In 2015, a court began the trial of several officials—including former President Carlos Menem, his head of intelligence, and a judge—for their alleged interference with the initial investigation into the bombing. The trial continued at time of writing.

Indigenous Rights

Indigenous people in Argentina face obstacles in accessing justice, land, education, health care, and basic services. Argentina has failed to effectively implement existing laws to protect indigenous peoples’ right to free, prior, and informed consent when the government adopts decisions that may affect their rights—a right provided for in international law. 
 
In May, President Macri created by decree the Advisory and Participatory Council of Indigenous People of Argentina to protect and promote indigenous rights. One of the council’s tasks is to ensure that a survey of indigenous lands, required by a 2006 law, is carried out. The survey is being conducted, but slowly.  

Women’s Rights

Abortion is illegal in Argentina, except in cases of rape or when the life of the woman is at risk. But even in such cases, women and girls are sometimes subject to criminal prosecution for seeking abortions, and have trouble accessing such reproductive services as contraception and voluntary sterilization. 
 
In April, a 27-year-old woman from Tucumán province was sentenced to eight years in prison for aggravated homicide after suffering a miscarriage. In August, the Supreme Court of Tucumán ordered her release, but at time of writing it had yet to adopt a final decision regarding her conviction.
 
Despite a 2009 law setting forth comprehensive measures to prevent and punish violence against women, the unpunished killing of women remains a serious concern. The National Registry of Femicides, administered by the Supreme Court, reported 235 femicides, but only seven convictions, in 2015. 

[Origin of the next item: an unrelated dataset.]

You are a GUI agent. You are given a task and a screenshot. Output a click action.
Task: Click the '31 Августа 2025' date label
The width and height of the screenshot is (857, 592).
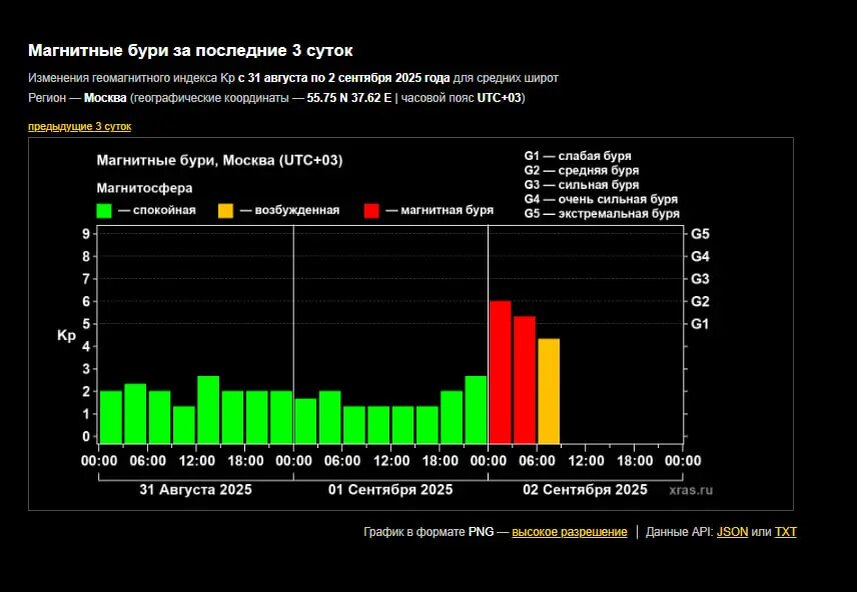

Sexual Orientation and Gender Identity

In 2010, Argentina became the first Latin American country to legalize same-sex marriage. The Civil Marriage Law allows same-sex couples to enter into civil marriages and affords them the legal protections of marriage enjoyed by opposite-sex couples, including adoption rights and pension benefits. Since 2010, nearly 15,000 same-sex couples have married nationwide. 
 
In 2012, the landmark Gender Identity Law established the right of individuals over the age of 18 to choose their gender identity, undergo gender reassignment, and revise official documents without any prior judicial or medical approval. 
 

Key International Actors and Foreign Policy

In July, the United Nations Human Rights Committee called on Argentina to decriminalize abortion and ensure that the new Communications Law does not generate media concentration. It also urged Argentina to appoint an ombudsman to monitor human rights—a position that has been vacant since 2009. 
 
In October, the UN Working Group on Arbitrary Detention (UNWAD) ruled that Milagro Sala’s detention was arbitrary and urged the Argentine government to immediately release her. In November, the Argentine government invited the UNWAD and the Inter-American Commission on Human Rights to visit the country to assess Sala’s case.
 
In August, the US government declassified over 1,000 documents—including some from the FBI and Pentagon—containing information about Argentina’s Dirty War, an important contribution to the country’s efforts to bring those responsible for abuses to justice.
 
At a December 2015 meeting of the regional trade bloc Mercosur, and several times afterwards, President Macri openly criticized Venezuela’s poor human rights record and called for the release of its political prisoners—a much clearer stance than was taken by Foreign Minister Susanna Malcorra before the Organization of American States in May 2015.
 
In 2016, Argentina announced that it would host a conference on the global Safe Schools Declaration in March 2017.